Whew! Just made it under the wire. Sowing cover crops, that is. (Cover crops are plants grown solely to improve the soil.)

With the vegetable garden still filled to the brim, now overflowing with cabbage, kale, mustard, arugula, lettuce, Chinese cabbages, and radishes, with even corn and peppers still yielding well, where am I going to find room to plant a cover crop? Despite the cornucopia, some plants — the corn, peppers, and other warmth-loving vegetables — are on their way out. As they peter out, it’s too late in the season to sow any more radishes, lettuce, or any of the other cool season crops; there’s not enough time or sunlight for them to mature.

No reason to leave a recently cleared bed of early corn, early beans, or okra bare, so I planted those beds to a cover crop. Problem is that after a certain time of year, there’s not enough time or sunlight for even a cover crop to grow enough to do some good for the soil. My date for that is early October; further south it will be later; further north, earlier.

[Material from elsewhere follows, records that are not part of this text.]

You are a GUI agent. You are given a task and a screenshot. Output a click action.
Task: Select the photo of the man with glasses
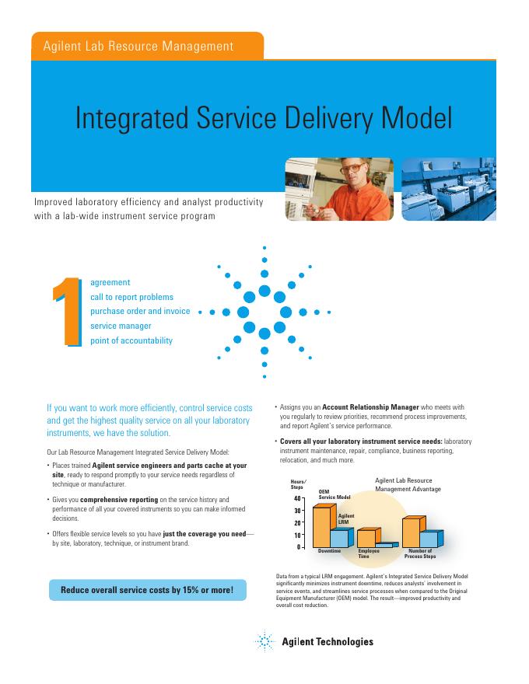click(338, 190)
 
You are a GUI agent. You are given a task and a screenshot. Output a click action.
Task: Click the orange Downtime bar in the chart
click(321, 527)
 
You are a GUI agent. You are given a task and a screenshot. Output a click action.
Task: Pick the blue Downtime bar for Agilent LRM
click(339, 538)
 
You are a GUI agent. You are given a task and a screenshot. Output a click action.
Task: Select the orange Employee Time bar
click(365, 537)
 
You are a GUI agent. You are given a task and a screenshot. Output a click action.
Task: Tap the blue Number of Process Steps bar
click(429, 538)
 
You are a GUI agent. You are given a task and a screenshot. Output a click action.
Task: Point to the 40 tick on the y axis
click(298, 497)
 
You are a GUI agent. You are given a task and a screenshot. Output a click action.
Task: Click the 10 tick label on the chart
click(298, 535)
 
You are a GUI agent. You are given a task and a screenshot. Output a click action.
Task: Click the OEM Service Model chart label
click(335, 494)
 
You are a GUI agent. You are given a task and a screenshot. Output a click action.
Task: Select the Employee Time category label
click(368, 554)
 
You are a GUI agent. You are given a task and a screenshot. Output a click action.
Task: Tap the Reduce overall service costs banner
click(147, 590)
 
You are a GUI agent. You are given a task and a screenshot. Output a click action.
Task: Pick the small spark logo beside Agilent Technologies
click(265, 641)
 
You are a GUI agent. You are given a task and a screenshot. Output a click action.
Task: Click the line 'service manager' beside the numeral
click(121, 326)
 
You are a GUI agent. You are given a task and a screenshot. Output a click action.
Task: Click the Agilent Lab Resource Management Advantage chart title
click(408, 485)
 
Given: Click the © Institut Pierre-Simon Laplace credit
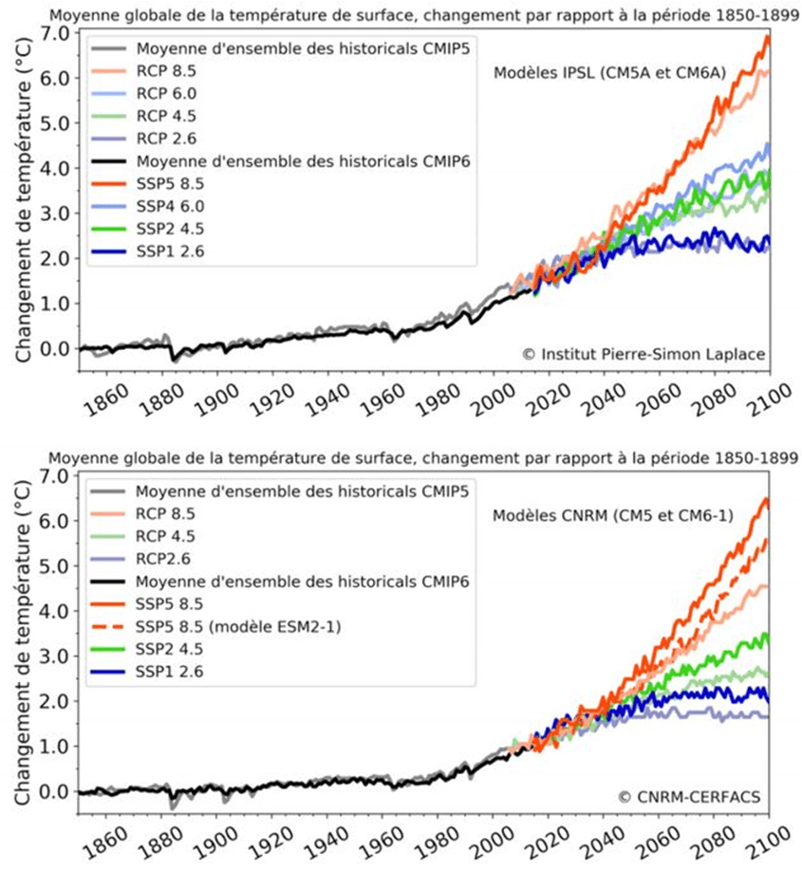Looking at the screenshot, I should [x=643, y=354].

Right after clearing a bed of spent vegetable plants, I go over it carefully to remove every weed. Then I smooth the ground and give it a thorough watering to give the cover crop plants a quick start. What plants? Oats.Oat cover crop sequence

I grow oats as a cover crop because I never till the soil in my vegetable beds. Oats loves the cool weather of fall and early winter, quickly sprouting into a lush, green carpet. By February, though, that lush carpet turns tawny and flops down on the ground, dead. Come spring, I could plant right through that mulch. Or, it could be rolled up with a grass rake, or just pulled off barehanded; removing it speeds soil warming.

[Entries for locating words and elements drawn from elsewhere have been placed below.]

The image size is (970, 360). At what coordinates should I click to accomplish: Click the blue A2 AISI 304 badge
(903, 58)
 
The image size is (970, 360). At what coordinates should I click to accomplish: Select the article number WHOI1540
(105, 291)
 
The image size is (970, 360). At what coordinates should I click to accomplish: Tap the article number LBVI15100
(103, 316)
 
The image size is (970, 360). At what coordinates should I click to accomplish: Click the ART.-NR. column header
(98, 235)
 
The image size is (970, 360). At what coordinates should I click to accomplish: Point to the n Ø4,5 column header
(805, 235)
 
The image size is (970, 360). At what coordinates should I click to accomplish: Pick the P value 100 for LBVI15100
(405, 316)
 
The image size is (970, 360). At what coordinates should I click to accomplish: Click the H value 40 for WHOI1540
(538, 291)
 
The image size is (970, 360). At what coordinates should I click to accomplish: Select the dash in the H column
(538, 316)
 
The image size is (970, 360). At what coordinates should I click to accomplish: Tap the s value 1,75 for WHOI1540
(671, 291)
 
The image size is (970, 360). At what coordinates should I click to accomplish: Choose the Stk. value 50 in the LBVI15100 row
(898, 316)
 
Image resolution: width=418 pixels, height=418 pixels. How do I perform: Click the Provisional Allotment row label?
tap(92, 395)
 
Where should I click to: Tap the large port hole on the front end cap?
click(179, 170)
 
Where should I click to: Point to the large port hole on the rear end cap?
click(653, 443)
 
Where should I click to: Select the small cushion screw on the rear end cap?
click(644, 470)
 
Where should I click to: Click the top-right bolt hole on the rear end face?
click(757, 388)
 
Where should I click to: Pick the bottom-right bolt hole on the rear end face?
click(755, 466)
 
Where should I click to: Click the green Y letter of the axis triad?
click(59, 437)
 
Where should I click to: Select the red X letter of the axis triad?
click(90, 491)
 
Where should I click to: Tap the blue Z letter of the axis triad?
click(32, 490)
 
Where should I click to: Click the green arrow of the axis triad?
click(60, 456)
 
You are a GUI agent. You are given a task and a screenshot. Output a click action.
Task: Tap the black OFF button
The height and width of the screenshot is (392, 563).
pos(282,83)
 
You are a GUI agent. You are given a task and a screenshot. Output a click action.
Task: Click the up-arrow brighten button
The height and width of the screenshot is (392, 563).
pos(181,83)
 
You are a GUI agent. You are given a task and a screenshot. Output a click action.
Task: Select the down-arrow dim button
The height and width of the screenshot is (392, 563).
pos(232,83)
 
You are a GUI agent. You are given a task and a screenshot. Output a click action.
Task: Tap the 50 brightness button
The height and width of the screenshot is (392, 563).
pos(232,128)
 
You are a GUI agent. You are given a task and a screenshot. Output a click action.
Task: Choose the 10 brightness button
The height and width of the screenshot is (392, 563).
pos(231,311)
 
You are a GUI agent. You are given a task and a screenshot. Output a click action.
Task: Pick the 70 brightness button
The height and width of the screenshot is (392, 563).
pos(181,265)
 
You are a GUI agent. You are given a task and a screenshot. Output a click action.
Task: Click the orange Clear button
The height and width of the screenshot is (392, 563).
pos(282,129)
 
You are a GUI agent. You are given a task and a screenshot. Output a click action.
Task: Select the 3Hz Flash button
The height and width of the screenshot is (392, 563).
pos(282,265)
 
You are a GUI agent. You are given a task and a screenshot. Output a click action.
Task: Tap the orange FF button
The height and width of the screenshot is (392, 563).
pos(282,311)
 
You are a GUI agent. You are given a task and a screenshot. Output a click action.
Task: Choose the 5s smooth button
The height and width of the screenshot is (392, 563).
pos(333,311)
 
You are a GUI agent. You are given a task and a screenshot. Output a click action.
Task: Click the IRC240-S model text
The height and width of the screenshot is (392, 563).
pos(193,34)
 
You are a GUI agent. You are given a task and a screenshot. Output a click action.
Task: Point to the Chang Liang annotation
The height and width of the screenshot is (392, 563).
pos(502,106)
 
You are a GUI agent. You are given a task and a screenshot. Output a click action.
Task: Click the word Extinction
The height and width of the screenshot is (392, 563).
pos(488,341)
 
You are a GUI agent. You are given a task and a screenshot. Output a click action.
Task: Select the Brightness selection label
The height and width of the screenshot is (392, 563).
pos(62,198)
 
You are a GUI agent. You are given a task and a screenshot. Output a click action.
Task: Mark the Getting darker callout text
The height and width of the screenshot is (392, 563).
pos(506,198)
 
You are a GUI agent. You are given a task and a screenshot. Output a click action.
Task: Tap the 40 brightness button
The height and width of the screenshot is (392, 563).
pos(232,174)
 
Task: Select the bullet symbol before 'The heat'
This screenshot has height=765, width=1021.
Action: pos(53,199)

Other good cover crops for no-till gardens are barley and, to also add nitrogen to the soil, peas. Gardeners who till their ground usually plant rye grain as a cover crop. It survives winter, then grows with vengeance in spring; hence the need for tillage.

Back to that watered bed. I sprinkle the bed with oat seeds, then top the bed with an inch of compost. Green sprouts poke through that compost blanket in a couple of days or so.Oats sprouting

Is It Worth It?

Planting a cover crop in a bed that gets an annual dressing of an inch depth of compost may seem like “carrying coals to Newcastle.” After all, one potential benefit of cover crops are that they add organic matter to the soil. That inch of compost is already organic matter, and plenty of it.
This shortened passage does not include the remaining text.